Top of Excerpted passage

All of us have heard the grim news. A 9.0-magnitude earthquake struck Japan a week and half ago. The massive temblor struck at 2:46 p.m. local time and did significant damage to highways, homes, and factories. Amazingly, although they suffered damage, major buildings near the epicenter – designed to withstand Japan's frequent earthquakes — did not collapse. But the worst was yet to come.

If the earthquake was the blow from a heavyweight boxer's left hand, the roundhouse right came from the devastating tsunami that came shortly after the earth had buckled. Seawater, mud, houses, automobiles, and debris of infinite varieties rolled over the island nation. Lives were snuffed out by the thousands.

Now the world is watching in fear of the possibilities for still more devastation from damaged nuclear plants, aftershocks, exposure, and disease. Aid is pouring in from nations around the world. The Japanese are exhibiting great discipline and composure in the face of their ordeal. Chaos will give way to order again.

The story of so tragic a situation as this is best told not with numbers and sweeping statements but with personal stories. Mr. Arakawa's is such a story.

Bottom of Excerpted passage
Top of Information

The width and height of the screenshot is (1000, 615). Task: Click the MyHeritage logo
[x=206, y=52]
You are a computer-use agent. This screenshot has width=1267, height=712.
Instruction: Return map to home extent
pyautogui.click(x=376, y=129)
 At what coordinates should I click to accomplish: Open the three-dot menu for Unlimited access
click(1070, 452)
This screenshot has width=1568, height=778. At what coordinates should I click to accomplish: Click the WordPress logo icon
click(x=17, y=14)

Bottom of Information

**Prompt 1**
From the passage on the Japan earthquake, list every possible source of further devastation that the world is watching in fear of.
**Prompt 2**
Transcribe the portion of the passage on the Japan earthquake starting at "The story of" and ending at "such a story.".
**Prompt 3**
Pick up the passage on the Japan earthquake after its last sentence and continue writing it.

**Task output 1**
damaged nuclear plants, aftershocks, exposure, disease

**Task output 2**
The story of so tragic a situation as this is best told not with numbers and sweeping statements but with personal stories. Mr. Arakawa's is such a story.

**Task output 3**
On Sunday, 60-year-old Hiromitsu Arakawa was rescued. The small house he and his wife lived in was ripped from its foundation in the first wave of Friday's tsunami. As the two of them tried to keep their heads above the flood and rubble, he saw his wife dragged away and beneath the surface. He managed to cling to the roof of their floating house and finally to scramble onto the roof.

Late Sunday morning, nine miles south of his hometown of Minimisoma and nine miles out to sea, he was found and saved. The man who had ridden atop his former dwelling for two days had survived. Now he can live — live to grieve his wife, live to find a way to start over, live to mourn the rest of his townspeople who are gone. There is little that we could call celebration in his story of survival. [Editor's Note: As soon as Mr. Arakawa was rescued he showed relief and then burst into tears.]

Such will be the stories these survivors will tell. They will carry unimaginable memories of terror, loss, and pain of heart. That we sense something of their bereavement and sadness is testimony to the likeness to God we all bear in our basic compassion for one another. It will drive the generous donations many will give to try to alleviate the suffering and to empower a degree of healing.

They will carry unimaginable memories of terror, loss, and pain!
So the true measure of Japan's earthquake-tsunami is less in terms of science's Richter scale or corporate losses and more as family members, friends, and strangers who died suddenly. For the rest of us, the measure comes as profound sympathy, generous help, and prayers for healing over time.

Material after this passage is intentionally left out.